BRIEF: Convert every line of the records below into a Markdown table with the columns Row and Line, and omit the blank lines.

DATA SECTION:
++++

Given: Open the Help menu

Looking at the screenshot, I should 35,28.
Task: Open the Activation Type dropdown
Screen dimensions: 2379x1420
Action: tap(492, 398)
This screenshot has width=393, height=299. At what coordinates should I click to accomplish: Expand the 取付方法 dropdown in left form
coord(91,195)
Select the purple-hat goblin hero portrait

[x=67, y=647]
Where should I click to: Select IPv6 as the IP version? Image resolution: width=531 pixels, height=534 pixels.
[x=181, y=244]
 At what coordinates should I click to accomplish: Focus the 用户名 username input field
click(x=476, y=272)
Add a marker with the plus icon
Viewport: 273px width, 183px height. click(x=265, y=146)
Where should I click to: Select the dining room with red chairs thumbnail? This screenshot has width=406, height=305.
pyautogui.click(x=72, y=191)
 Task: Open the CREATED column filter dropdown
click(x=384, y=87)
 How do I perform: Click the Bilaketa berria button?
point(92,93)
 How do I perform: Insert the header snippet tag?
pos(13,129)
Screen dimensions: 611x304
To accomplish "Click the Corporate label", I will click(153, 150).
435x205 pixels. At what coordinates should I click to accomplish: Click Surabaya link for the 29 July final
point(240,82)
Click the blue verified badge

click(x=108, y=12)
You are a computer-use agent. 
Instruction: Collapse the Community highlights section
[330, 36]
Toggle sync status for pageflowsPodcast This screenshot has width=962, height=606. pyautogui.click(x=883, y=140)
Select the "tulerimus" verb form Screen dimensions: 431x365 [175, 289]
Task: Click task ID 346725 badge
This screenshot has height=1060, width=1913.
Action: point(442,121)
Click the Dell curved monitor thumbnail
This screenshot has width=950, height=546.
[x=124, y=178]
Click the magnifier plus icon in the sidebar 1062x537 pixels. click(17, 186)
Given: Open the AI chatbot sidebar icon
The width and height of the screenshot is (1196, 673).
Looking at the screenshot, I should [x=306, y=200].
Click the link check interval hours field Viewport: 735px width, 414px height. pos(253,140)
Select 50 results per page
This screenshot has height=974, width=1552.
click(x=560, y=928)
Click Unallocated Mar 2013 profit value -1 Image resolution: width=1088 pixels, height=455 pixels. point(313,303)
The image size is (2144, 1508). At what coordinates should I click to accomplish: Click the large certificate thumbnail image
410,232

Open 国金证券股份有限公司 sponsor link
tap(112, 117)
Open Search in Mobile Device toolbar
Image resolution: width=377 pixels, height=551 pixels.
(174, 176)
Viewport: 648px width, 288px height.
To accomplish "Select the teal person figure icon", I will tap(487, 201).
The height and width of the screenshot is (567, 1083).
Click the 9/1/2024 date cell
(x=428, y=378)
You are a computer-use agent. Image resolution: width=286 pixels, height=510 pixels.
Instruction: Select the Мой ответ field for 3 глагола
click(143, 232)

++++

THE COMPLETED TASK:
| Row | Line |
|---|---|
| 1 | Given: Open the Help menu |
| 2 | Looking at the screenshot, I should 35,28. |
| 3 | Task: Open the Activation Type dropdown |
| 4 | Screen dimensions: 2379x1420 |
| 5 | Action: tap(492, 398) |
| 6 | This screenshot has width=393, height=299. At what coordinates should I click to accomplish: Expand the 取付方法 dropdown in left form |
| 7 | coord(91,195) |
| 8 | Select the purple-hat goblin hero portrait |
| 9 | [x=67, y=647] |
| 10 | Where should I click to: Select IPv6 as the IP version? Image resolution: width=531 pixels, height=534 pixels. |
| 11 | [x=181, y=244] |
| 12 |  At what coordinates should I click to accomplish: Focus the 用户名 username input field |
| 13 | click(x=476, y=272) |
| 14 | Add a marker with the plus icon |
| 15 | Viewport: 273px width, 183px height. click(x=265, y=146) |
| 16 | Where should I click to: Select the dining room with red chairs thumbnail? This screenshot has width=406, height=305. |
| 17 | pyautogui.click(x=72, y=191) |
| 18 |  Task: Open the CREATED column filter dropdown |
| 19 | click(x=384, y=87) |
| 20 |  How do I perform: Click the Bilaketa berria button? |
| 21 | point(92,93) |
| 22 |  How do I perform: Insert the header snippet tag? |
| 23 | pos(13,129) |
| 24 | Screen dimensions: 611x304 |
| 25 | To accomplish "Click the Corporate label", I will click(153, 150). |
| 26 | 435x205 pixels. At what coordinates should I click to accomplish: Click Surabaya link for the 29 July final |
| 27 | point(240,82) |
| 28 | Click the blue verified badge |
| 29 | click(x=108, y=12) |
| 30 | You are a computer-use agent.  |
| 31 | Instruction: Collapse the Community highlights section |
| 32 | [330, 36] |
| 33 | Toggle sync status for pageflowsPodcast This screenshot has width=962, height=606. pyautogui.click(x=883, y=140) |
| 34 | Select the "tulerimus" verb form Screen dimensions: 431x365 [175, 289] |
| 35 | Task: Click task ID 346725 badge |
| 36 | This screenshot has height=1060, width=1913. |
| 37 | Action: point(442,121) |
| 38 | Click the Dell curved monitor thumbnail |
| 39 | This screenshot has width=950, height=546. |
| 40 | [x=124, y=178] |
| 41 | Click the magnifier plus icon in the sidebar 1062x537 pixels. click(17, 186) |
| 42 | Given: Open the AI chatbot sidebar icon |
| 43 | The width and height of the screenshot is (1196, 673). |
| 44 | Looking at the screenshot, I should [x=306, y=200]. |
| 45 | Click the link check interval hours field Viewport: 735px width, 414px height. pos(253,140) |
| 46 | Select 50 results per page |
| 47 | This screenshot has height=974, width=1552. |
| 48 | click(x=560, y=928) |
| 49 | Click Unallocated Mar 2013 profit value -1 Image resolution: width=1088 pixels, height=455 pixels. point(313,303) |
| 50 | The image size is (2144, 1508). At what coordinates should I click to accomplish: Click the large certificate thumbnail image |
| 51 | 410,232 |
| 52 | Open 国金证券股份有限公司 sponsor link |
| 53 | tap(112, 117) |
| 54 | Open Search in Mobile Device toolbar |
| 55 | Image resolution: width=377 pixels, height=551 pixels. |
| 56 | (174, 176) |
| 57 | Viewport: 648px width, 288px height. |
| 58 | To accomplish "Select the teal person figure icon", I will tap(487, 201). |
| 59 | The height and width of the screenshot is (567, 1083). |
| 60 | Click the 9/1/2024 date cell |
| 61 | (x=428, y=378) |
| 62 | You are a computer-use agent. Image resolution: width=286 pixels, height=510 pixels. |
| 63 | Instruction: Select the Мой ответ field for 3 глагола |
| 64 | click(143, 232) |